Hoy, acabado, retirado en vida, protagonista de Vines en los que se le ve haciendo el ridículo, le sigo odiando. Una teoría explica que los enemigos se dignifican los unos a los otros, que se produce una empatía natural que hace que la desgracia del contrario no cause felicidad si la batalla ha sido enconada y duradera, pues la vida ha enredado ambos destinos para siempre y algo tuyo muere con el fallecimiento de tu rival. Y, también, que pasado el fragor de la lucha, cuando ya sólo quedan batallitas que rememorar porque el presente ha dejado en la cuneta a los que fueron protagonistas, el dolor se aplaca y se matiza.

No en mi caso: te odio, Kobe Bryant, hoy y siempre, te odio. Adoro ver como te arrastras por las canchas, como no entiendes por qué ese tiro forzado en el fade away ya no entra, como te taponan, como no tocas el aro. Lo adoro tanto como si tuviera la más mínima importancia, porque sé que para ti la tiene.

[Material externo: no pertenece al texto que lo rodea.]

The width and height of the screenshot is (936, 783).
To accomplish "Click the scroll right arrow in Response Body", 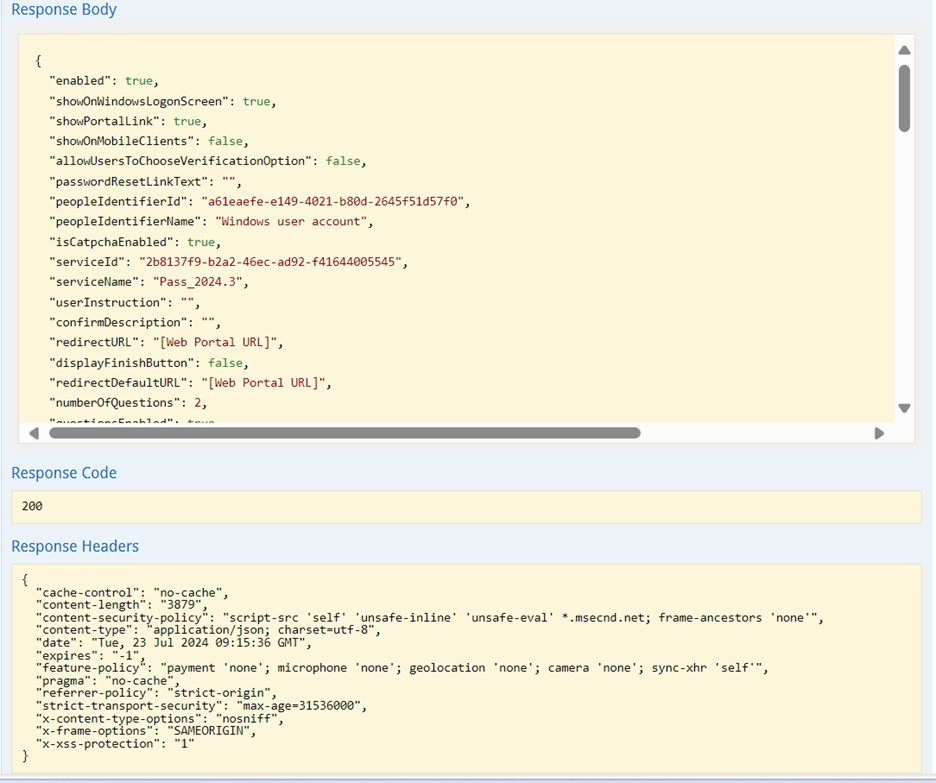I will pyautogui.click(x=879, y=433).
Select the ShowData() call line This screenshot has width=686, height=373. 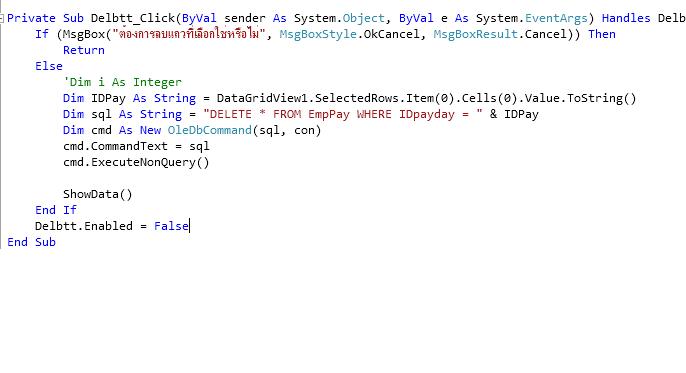[98, 194]
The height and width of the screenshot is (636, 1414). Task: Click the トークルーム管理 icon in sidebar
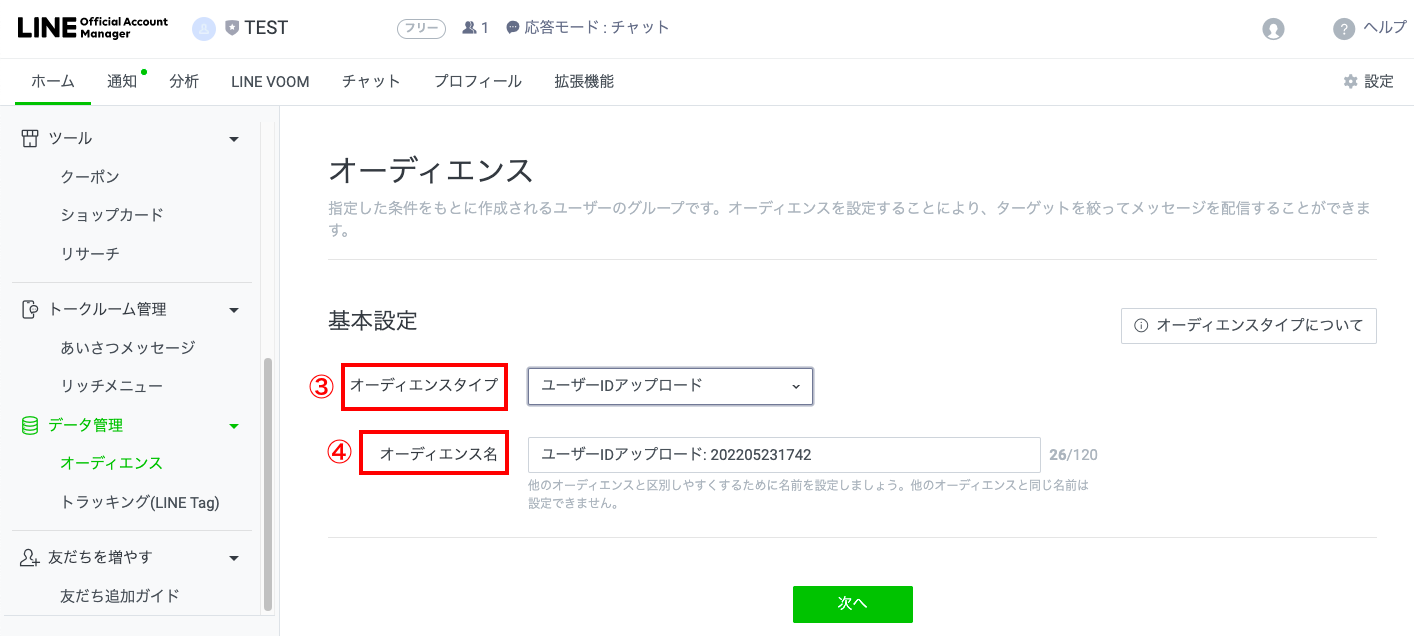coord(30,309)
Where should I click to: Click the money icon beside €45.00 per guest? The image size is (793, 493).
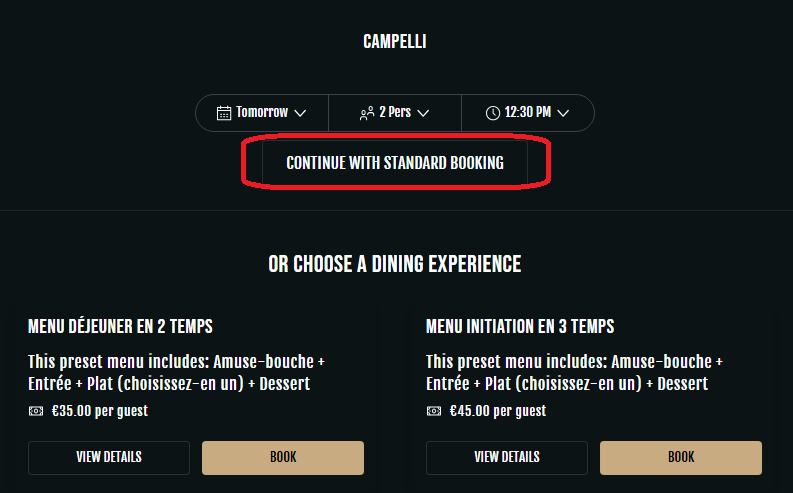pos(435,410)
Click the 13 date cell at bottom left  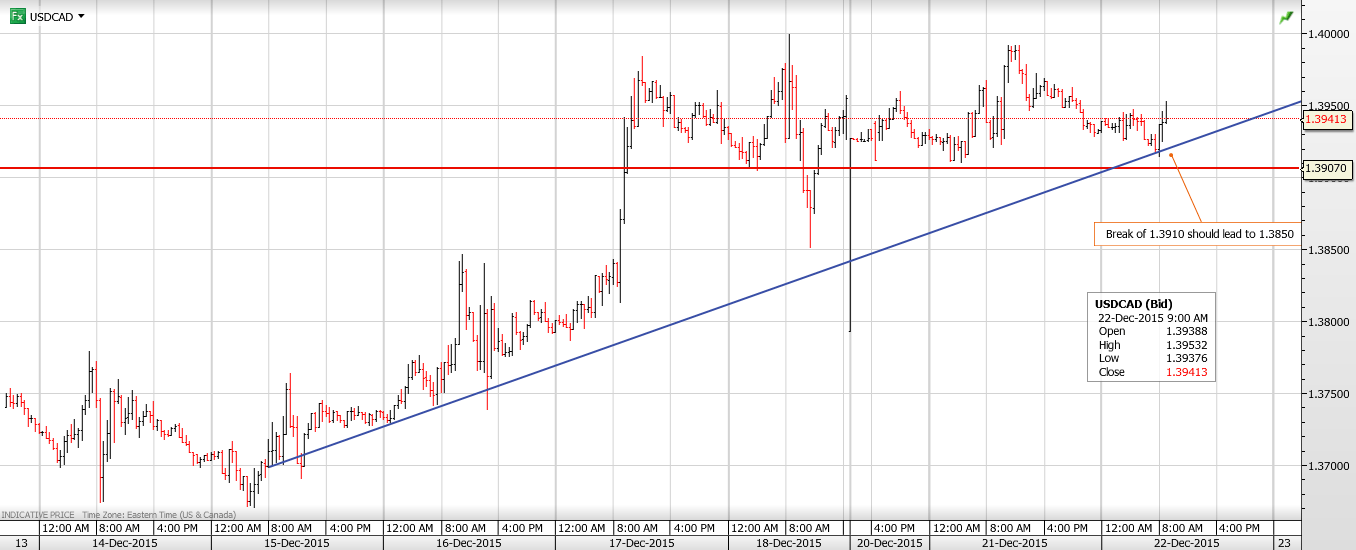coord(20,542)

¿Y no es esa la verdadera prueba de la grandeza suprema? Mi odio, una minúscula mancha sin tamaño en una gota de agua en el medio de un océano de historias del baloncesto, es el testamento de la cima absoluta de un jugador como Kobe Bryant. Porque aún deshecho, vencido, ultrajado, rematado, enterrado, algunos seguimos odiándole. No podemos olvidarle ni perdonarle. Sólo a los dioses se les concede tal honor.

Odio, en definitiva, ser la personificación y el ejemplo, con mi sentimiento primario, de por qué Kobe Bryant ha sido, es y será uno de los más inmensos deportistas de la historia. Me ha vuelto a ganar.